In deze zaak heeft het College van Beroep voor het Bedrijfsleven op 2 juli 2019 uitspraak gedaan in een geschil tussen een stille maatschap en de minister van Landbouw, Natuur en Voedselkwaliteit over de herziening van fosfaatrechten. De appellante, vertegenwoordigd door haar gemachtigde, had bezwaar gemaakt tegen een besluit van de minister waarin het fosfaatrecht voor haar bedrijf was verlaagd van 442 kilogram naar 231 kilogram. Dit besluit was genomen na een herziening waarbij de minister stelde dat een aantal kalveren niet als melkvee kon worden aangemerkt. De appellante betwistte deze herziening en voerde aan dat de minister niet de vereiste instemming van de inschaarder had verkregen om de fosfaatrechten te verhogen.
Tijdens de zitting op 21 mei 2019 werd duidelijk dat de minister de instemming van de inschaarder niet had gevraagd, wat volgens de wet noodzakelijk is voor de verhoging van het fosfaatrecht. Het College oordeelde dat de minister in zijn besluit niet had voldaan aan de wettelijke vereisten en dat de herziening van het fosfaatrecht niet rechtsgeldig was. Het College concludeerde dat de beroepsgrond van appellante, gericht tegen de verlaging van het fosfaatrecht, gegrond was.

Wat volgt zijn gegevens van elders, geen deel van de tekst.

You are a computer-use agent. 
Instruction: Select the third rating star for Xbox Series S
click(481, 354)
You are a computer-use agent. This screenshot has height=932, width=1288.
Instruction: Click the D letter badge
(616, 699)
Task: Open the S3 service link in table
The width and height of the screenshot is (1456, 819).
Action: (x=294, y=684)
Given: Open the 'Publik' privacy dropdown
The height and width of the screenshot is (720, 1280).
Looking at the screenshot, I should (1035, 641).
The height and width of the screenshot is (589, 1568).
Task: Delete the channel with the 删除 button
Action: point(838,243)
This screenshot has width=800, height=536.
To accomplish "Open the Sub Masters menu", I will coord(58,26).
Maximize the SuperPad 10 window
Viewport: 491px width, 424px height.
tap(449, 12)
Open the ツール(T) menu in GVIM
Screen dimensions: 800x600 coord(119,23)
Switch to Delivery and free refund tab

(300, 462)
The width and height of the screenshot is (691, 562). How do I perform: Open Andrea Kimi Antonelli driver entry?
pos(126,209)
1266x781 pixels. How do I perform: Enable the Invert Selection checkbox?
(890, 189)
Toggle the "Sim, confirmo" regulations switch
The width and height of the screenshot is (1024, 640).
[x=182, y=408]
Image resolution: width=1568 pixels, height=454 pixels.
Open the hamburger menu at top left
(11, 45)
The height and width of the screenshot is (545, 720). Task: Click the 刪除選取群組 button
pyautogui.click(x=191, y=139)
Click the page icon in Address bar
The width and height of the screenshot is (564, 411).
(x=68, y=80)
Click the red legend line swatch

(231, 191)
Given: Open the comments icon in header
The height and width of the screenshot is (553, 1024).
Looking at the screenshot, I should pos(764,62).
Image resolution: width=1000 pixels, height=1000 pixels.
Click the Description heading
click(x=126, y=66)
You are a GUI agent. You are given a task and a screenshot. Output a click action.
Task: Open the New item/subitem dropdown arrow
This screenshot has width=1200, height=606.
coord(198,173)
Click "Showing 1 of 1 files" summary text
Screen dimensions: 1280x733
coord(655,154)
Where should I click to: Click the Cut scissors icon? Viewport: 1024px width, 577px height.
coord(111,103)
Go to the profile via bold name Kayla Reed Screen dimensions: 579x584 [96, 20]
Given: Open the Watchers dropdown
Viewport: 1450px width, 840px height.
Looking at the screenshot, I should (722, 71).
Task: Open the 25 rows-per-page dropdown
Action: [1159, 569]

Het College vernietigde het bestreden besluit, herroepte het herzieningsbesluit en stelde het fosfaatrecht van appellante vast op 288 kilogram. Tevens werd de minister veroordeeld in de proceskosten van appellante, die op € 1.536,- werden vastgesteld. De uitspraak benadrukt het belang van de instemming van de inschaarder bij de toepassing van artikel 23, vijfde lid, van de Meststoffenwet en bevestigt dat zonder deze instemming de verhoging van fosfaatrechten niet kan plaatsvinden.